EXERCISE: Please reproduce the lines of the listing below exactly, from its start up to and including the line containing "Looking at the screenshot, I should (952, 115).".

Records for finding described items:

◇ ◇ ◇ ◇

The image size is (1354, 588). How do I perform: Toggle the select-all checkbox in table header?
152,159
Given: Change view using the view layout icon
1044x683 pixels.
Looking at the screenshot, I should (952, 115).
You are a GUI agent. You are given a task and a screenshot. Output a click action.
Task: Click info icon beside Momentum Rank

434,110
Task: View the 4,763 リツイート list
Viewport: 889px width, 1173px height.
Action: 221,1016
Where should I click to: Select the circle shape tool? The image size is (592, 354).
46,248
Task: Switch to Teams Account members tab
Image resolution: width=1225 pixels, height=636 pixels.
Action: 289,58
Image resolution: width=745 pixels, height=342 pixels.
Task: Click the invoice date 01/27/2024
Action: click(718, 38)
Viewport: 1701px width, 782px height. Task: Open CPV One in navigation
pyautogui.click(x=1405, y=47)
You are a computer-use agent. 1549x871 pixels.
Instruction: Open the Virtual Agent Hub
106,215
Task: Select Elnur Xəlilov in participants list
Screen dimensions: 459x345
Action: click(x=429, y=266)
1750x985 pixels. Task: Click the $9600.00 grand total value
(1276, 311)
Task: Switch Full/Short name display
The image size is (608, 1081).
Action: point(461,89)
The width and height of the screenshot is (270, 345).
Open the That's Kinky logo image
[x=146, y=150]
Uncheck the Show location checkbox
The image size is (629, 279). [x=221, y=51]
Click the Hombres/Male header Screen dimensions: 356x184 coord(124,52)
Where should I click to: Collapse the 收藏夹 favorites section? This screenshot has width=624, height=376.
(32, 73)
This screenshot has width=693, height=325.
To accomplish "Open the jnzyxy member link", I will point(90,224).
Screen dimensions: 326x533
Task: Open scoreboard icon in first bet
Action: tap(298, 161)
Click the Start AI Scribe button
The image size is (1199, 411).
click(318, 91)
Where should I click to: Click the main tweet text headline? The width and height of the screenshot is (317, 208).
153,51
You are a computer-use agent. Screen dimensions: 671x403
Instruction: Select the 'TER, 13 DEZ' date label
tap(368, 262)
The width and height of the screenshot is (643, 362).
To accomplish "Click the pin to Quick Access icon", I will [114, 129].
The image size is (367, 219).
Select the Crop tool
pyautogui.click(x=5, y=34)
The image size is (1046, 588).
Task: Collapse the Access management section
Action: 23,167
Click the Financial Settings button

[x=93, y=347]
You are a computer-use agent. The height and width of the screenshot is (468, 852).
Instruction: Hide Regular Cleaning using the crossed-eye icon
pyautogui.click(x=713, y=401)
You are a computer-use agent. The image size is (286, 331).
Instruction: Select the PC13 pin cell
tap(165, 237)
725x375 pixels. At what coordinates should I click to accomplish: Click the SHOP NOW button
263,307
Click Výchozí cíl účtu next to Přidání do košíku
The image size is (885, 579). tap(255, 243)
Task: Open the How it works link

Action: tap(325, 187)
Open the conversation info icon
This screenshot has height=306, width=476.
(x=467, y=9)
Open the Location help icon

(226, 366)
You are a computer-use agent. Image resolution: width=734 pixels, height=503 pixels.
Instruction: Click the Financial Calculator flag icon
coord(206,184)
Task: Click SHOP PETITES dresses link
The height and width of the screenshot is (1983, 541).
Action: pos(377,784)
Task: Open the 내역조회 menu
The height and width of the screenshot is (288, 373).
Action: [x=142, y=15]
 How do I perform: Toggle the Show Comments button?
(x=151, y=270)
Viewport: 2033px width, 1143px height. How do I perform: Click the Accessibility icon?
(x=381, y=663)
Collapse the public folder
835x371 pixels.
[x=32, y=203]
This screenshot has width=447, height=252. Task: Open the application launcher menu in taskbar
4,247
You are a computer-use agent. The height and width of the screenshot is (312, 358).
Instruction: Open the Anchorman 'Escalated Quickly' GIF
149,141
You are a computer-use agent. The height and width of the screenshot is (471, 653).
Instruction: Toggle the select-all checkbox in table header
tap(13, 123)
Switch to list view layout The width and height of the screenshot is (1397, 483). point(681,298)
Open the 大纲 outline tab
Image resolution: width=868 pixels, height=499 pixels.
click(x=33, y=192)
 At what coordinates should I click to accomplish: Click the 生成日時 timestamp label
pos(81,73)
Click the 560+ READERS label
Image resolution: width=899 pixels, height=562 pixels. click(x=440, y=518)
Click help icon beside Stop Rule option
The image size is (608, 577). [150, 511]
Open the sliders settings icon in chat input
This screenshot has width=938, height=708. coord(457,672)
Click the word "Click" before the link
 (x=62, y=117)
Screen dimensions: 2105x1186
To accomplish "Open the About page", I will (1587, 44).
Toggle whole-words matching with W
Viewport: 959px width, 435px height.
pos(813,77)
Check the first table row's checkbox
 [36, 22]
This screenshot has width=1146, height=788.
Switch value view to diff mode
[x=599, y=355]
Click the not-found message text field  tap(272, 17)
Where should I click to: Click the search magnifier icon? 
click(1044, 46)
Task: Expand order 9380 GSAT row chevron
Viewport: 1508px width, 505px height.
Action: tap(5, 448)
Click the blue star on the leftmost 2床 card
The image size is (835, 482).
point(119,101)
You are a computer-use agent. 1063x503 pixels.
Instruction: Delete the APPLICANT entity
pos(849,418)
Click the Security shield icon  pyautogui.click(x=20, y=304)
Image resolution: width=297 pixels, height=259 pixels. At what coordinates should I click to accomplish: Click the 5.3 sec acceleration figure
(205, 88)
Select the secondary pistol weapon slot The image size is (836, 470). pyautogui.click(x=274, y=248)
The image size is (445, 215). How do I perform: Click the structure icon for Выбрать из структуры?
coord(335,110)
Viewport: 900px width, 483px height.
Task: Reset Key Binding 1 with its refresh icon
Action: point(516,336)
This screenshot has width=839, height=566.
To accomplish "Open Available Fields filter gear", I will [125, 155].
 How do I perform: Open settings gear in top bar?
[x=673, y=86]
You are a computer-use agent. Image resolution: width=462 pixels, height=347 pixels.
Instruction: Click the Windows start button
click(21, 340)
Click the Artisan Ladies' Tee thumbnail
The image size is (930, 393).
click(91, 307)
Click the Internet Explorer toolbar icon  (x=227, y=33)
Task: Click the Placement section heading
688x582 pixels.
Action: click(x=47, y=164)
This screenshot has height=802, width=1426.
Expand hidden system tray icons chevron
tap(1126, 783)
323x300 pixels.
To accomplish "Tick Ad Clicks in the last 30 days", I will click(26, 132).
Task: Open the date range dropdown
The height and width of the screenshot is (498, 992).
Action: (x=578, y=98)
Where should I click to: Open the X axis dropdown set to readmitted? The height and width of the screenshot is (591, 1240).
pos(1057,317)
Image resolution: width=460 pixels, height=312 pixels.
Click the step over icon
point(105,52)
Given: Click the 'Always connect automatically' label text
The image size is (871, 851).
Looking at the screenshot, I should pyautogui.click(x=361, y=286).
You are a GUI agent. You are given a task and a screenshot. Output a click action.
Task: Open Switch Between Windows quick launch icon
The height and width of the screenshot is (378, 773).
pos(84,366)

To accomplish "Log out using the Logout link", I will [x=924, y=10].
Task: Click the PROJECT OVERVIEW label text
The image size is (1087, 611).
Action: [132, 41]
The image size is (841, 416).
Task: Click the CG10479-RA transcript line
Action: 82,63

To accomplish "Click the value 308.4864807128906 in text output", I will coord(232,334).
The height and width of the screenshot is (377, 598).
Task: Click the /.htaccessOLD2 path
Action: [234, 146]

◇ ◇ ◇ ◇

ANSWER TO THE EXERCISE:
The image size is (1354, 588). How do I perform: Toggle the select-all checkbox in table header?
152,159
Given: Change view using the view layout icon
1044x683 pixels.
Looking at the screenshot, I should (952, 115).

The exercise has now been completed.